We live in an age of big data but with big data comes big responsibilities and not using the right systems to manage it carries some potentially very serious consequences.
These relate to GDPR, a four-letter acronym that you may not be familiar with but definitely should be. It stands for the General Data Protection Regulation and was introduced in May 2018 replacing older data protection laws, and while it was drafted in Europe, regulators can fine organisations anywhere in the world which target or collect data in the EU.
The legislation governs the way organisations that operate within the EU can use, process and store consumers’ personal data. The principles that is sets out still apply to UK businesses even now that that the UK has left the EU as they were adopted in anew but almost identical iece of legislation, UK GDPR, which sits alongside the Data Protection Act and Privacy and Electronic Communications Regulation.
This places a requirement on businesses to evidence consent to hold data, be transparent about how data is being used, to hold it responsibly and securely and gives consumers rights to delete or request that that data is removed from a company’s database
Fines can run to the tens of millions, Google, H&M, and British Airways, are just some of the high-profile names that have fallen foul of the legislation.
What is consumer data?
Consumer data doesn’t only apply to big companies. If you use a database to store information about a prospect or customer, it counts and GDPR applies.
In addition to evidencing consent to collect data, under GDPR You have a responsibility as the data owner to protect it. The CRM system or sales tools that you’re using (where the data is held), need to feature safeguards to protect that data so it can’t be stolen or misused.
For example, holding data about customers e.g. names and addresses on an Excel spreadsheet would be a risk under GDPR because it isn’t secure. Names addresses are available to anyone with access to that document.
How do CRMs help?
Data management systems like Business Pilot put safeguards and controls in place to avoid this by putting ‘walls’ in place between different data streams, effectively scrambling the data so even if someone was to access part of it, they couldn’t access the rest of it to make it of any value.
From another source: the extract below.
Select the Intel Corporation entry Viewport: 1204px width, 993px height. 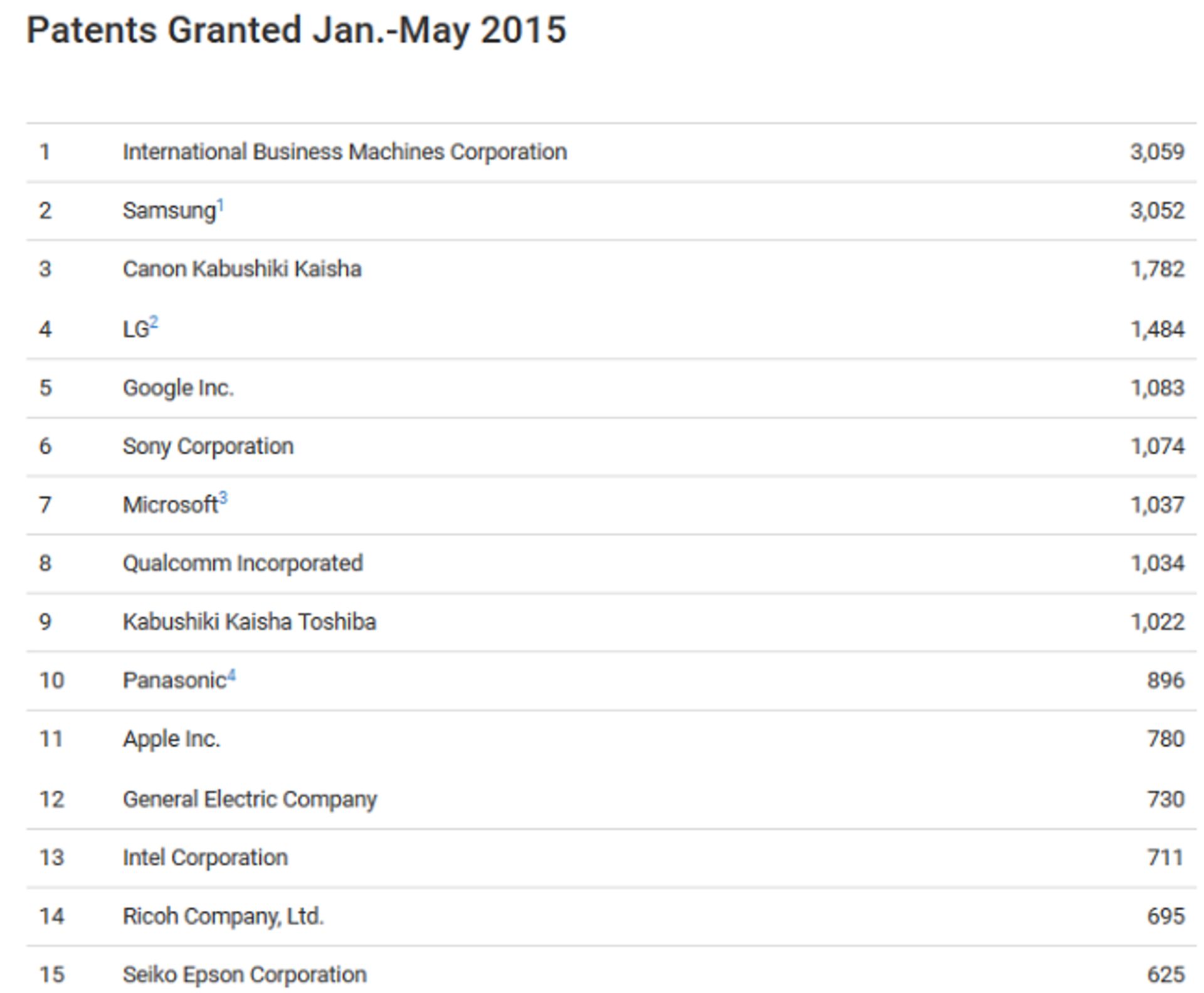click(205, 858)
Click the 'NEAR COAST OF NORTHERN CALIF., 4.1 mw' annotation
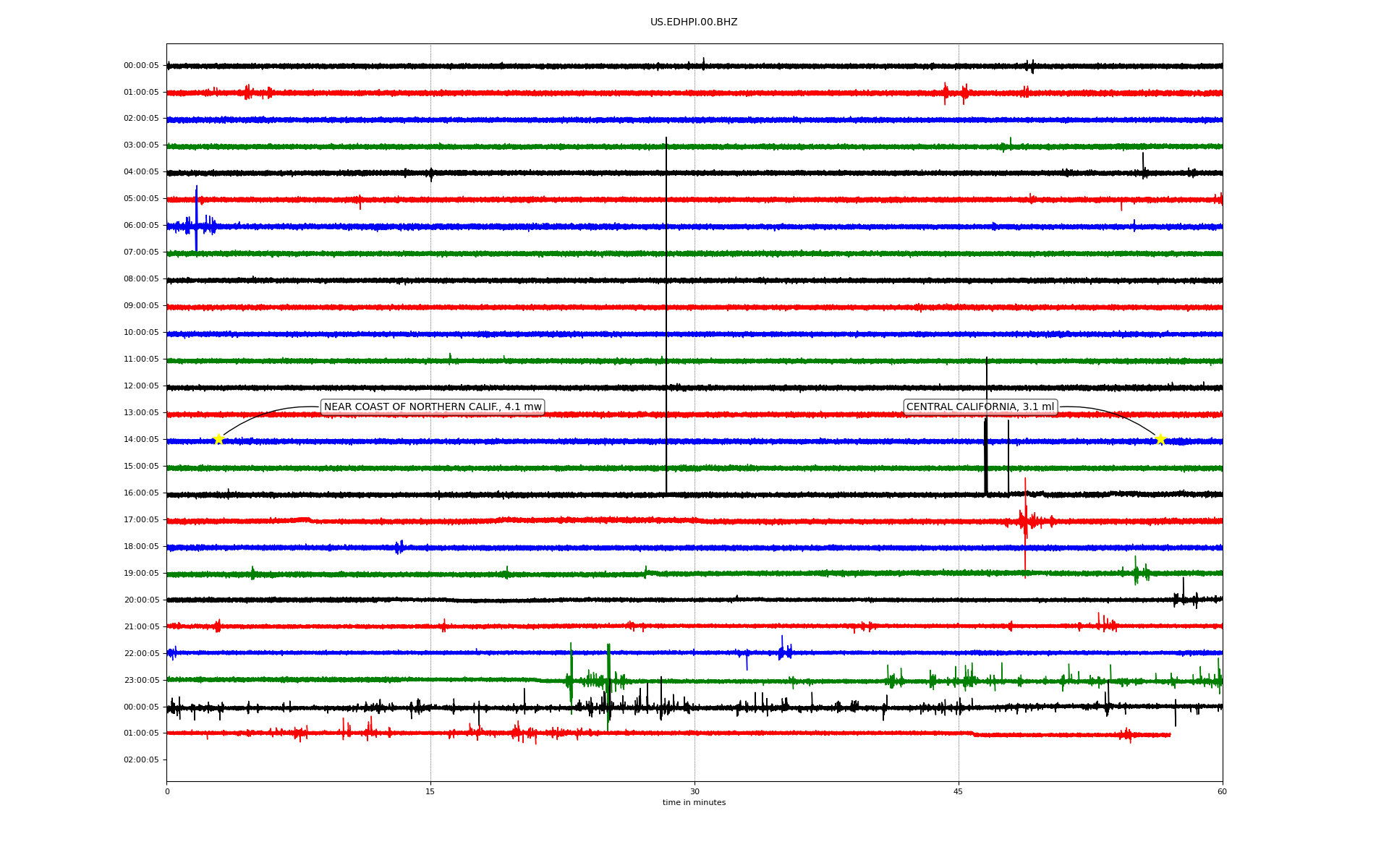 point(433,407)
The system puts those pieces of information back together, instantly, every time you want to access them safeguarding that data.
It’s time to act now!
In short, if you’re not on top of GDPR, you need to be. Safe and secure data management is absolutely critical to the running of your business. There have already been prosecutions in the window and door industry, with one case carrying a £150,000 penalty. Could your business carry that kind of hit?